Reporting on NFL labor agreement misleading
An article in the Oct. 22 issue of SportsBusiness Journal claims that the NFL “got what it wanted from the newly enacted collective-bargaining agreement,” that the owners won “steep financial concessions” from the players in the new CBA, and that the owners are “keeping a greater percentage of overall revenue beginning in 2011,” with the players’ share of all revenue being reduced to the “mid 40 percent range.” Nothing could be further from the truth.
How could SportsBusiness Journal be so wrong?
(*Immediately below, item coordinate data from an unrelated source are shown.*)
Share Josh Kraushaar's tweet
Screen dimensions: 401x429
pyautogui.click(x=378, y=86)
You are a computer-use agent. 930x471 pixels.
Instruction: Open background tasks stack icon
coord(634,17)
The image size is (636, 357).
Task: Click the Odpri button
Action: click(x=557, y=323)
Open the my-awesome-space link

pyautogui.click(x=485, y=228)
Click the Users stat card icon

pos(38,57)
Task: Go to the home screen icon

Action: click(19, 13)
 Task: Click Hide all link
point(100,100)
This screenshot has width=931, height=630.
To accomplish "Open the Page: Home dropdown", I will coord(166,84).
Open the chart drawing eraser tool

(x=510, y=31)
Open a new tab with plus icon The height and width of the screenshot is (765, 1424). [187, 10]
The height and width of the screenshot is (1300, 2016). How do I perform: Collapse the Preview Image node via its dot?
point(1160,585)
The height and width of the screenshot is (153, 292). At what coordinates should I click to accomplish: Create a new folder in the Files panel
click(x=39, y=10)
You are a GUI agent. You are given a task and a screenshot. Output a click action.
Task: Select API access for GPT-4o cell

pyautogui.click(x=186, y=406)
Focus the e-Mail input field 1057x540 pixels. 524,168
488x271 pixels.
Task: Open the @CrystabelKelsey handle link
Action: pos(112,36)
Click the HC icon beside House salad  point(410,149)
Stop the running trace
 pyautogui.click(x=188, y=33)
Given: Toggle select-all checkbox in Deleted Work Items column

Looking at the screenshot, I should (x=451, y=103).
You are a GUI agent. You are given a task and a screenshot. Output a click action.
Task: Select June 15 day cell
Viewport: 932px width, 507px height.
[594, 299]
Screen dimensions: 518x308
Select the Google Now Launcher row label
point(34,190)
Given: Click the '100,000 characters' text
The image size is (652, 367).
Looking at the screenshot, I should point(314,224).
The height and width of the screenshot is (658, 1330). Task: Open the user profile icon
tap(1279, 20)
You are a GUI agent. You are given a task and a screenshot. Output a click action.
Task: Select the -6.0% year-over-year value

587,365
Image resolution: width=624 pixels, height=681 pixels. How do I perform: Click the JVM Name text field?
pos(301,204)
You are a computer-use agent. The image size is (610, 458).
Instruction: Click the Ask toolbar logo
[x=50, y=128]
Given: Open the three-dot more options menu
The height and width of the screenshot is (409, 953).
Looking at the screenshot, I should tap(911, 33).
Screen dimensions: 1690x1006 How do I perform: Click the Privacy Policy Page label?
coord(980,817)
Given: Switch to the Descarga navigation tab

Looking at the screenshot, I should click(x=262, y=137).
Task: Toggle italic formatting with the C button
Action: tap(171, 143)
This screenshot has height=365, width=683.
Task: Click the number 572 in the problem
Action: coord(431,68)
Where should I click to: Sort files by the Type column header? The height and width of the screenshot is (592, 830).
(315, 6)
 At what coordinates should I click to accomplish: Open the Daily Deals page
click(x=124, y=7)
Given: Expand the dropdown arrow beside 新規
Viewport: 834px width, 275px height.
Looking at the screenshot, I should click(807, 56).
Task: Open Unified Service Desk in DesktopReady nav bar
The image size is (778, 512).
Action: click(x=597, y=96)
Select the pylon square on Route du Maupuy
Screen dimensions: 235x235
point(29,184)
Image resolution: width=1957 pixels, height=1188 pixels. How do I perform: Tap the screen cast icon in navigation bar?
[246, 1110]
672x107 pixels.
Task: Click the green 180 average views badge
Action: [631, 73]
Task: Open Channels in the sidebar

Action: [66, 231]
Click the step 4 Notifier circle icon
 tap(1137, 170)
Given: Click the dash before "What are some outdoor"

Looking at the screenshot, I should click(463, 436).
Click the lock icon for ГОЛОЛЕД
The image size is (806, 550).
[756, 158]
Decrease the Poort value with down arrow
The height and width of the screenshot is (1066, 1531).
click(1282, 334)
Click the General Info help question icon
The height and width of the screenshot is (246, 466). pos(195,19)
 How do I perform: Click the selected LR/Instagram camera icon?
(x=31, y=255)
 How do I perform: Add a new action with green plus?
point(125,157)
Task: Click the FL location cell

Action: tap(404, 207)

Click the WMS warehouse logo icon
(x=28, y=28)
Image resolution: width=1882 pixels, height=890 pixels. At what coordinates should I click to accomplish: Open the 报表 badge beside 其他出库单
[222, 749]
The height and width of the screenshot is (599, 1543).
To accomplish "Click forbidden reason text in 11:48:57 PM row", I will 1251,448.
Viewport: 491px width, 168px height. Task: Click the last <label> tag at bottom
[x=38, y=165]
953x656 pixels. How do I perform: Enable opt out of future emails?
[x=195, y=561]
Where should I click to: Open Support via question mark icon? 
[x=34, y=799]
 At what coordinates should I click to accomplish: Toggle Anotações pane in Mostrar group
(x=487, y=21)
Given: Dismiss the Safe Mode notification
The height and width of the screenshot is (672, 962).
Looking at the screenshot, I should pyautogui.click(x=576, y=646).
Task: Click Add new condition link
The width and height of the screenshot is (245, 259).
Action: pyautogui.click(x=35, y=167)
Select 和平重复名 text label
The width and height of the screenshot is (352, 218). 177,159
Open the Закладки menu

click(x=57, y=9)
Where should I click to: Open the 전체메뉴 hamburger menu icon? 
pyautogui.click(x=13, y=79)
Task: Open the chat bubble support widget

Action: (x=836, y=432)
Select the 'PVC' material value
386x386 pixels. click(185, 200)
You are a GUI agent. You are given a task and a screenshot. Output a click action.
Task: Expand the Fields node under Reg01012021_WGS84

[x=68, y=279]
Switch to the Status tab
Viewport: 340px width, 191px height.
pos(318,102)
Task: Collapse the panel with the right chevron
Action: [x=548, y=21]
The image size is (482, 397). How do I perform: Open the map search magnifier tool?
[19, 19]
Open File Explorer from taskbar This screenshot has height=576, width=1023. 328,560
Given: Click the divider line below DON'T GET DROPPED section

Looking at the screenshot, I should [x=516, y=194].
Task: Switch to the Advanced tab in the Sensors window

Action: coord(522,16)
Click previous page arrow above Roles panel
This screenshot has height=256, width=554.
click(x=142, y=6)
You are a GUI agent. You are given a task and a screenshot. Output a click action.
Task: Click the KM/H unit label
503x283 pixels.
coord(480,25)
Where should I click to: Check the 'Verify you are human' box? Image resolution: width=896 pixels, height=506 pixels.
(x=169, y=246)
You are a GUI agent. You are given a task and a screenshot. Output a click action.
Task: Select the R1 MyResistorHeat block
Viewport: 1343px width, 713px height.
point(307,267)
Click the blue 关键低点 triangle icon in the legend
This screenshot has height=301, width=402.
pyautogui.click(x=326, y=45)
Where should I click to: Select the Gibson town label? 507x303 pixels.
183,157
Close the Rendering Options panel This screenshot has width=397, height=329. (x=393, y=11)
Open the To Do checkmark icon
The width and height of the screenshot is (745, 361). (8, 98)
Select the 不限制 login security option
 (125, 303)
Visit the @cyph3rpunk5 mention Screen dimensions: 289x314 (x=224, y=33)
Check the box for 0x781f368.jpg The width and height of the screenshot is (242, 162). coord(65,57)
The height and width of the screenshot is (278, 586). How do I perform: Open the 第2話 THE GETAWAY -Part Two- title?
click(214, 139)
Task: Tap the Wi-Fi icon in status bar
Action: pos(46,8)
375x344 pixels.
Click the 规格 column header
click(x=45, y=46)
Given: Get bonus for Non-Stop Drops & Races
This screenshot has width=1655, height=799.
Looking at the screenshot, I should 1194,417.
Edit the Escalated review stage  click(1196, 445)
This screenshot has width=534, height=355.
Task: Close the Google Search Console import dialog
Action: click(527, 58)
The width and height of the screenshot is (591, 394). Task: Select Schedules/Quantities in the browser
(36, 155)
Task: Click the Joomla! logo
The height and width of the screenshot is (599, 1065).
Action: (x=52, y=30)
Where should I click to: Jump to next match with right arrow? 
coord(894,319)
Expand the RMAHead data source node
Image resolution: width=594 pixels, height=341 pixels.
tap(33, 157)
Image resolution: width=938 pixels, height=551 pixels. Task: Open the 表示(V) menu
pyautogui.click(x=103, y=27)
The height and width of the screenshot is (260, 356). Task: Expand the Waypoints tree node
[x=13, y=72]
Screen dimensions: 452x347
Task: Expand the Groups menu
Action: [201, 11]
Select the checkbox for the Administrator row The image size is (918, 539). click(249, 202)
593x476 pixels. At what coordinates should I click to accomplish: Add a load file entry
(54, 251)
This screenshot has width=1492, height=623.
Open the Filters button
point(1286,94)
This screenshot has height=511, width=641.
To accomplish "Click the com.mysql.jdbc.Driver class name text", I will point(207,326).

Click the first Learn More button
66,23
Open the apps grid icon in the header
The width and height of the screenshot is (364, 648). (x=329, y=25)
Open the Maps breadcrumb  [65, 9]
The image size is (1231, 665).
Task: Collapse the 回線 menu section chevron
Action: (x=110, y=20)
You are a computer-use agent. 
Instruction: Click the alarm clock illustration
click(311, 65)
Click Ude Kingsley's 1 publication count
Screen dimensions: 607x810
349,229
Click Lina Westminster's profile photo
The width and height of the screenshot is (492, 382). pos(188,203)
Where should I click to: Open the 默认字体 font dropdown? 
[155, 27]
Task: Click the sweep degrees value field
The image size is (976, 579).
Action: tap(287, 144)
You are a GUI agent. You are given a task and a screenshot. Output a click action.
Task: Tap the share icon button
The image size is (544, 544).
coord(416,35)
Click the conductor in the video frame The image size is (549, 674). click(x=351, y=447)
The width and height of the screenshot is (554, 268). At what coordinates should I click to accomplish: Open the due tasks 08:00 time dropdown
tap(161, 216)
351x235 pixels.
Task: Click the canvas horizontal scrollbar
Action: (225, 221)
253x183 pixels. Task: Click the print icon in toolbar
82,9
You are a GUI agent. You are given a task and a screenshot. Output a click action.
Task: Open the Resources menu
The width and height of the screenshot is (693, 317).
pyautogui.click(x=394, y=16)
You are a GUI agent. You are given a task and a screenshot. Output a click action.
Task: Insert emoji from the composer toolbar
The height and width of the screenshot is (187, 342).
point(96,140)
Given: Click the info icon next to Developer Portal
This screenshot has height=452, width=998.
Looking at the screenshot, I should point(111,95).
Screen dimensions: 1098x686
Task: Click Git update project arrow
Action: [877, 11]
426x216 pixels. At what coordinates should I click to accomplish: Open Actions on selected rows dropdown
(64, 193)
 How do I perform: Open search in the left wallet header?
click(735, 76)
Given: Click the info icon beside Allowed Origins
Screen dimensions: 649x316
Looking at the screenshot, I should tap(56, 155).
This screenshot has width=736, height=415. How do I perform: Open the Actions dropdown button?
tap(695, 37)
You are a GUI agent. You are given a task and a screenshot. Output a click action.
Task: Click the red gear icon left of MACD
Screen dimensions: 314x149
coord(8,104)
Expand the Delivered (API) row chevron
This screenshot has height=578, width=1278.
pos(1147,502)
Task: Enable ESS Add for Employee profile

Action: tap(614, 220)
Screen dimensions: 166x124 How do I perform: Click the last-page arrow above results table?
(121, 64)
The answer is that NFL teams have been able to use various CBA provisions to spend very large amounts of cash on players above the cap, and have even greater flexibility to do so under the new rules in the 2011 CBA. As a result, even though the new CBA sets the salary cap plus benefits at between 47 percent and 48.5 percent of “All Revenue,” teams can and do spend much more than that on players so that there were no “steep financial concessions.”
Team cash spending on players increased substantially in 2011, with players being paid about $160 million per team in cash plus benefits. This was well above the $142.4 million in salary cap dollars plus benefits for 2011, i.e., a lot of cash over cap. The players’ cash share of AR in 2011 of about 55 percent was actually higher than the players’ cash share in any year under the prior CBA.
In short, contrary to the SportsBusiness Journal article, so far the new CBA has delivered a higher, not lower, percentage of revenues to NFL players. An easy fact check by an editor or a simple web search could have avoided such an egregious error in reporting.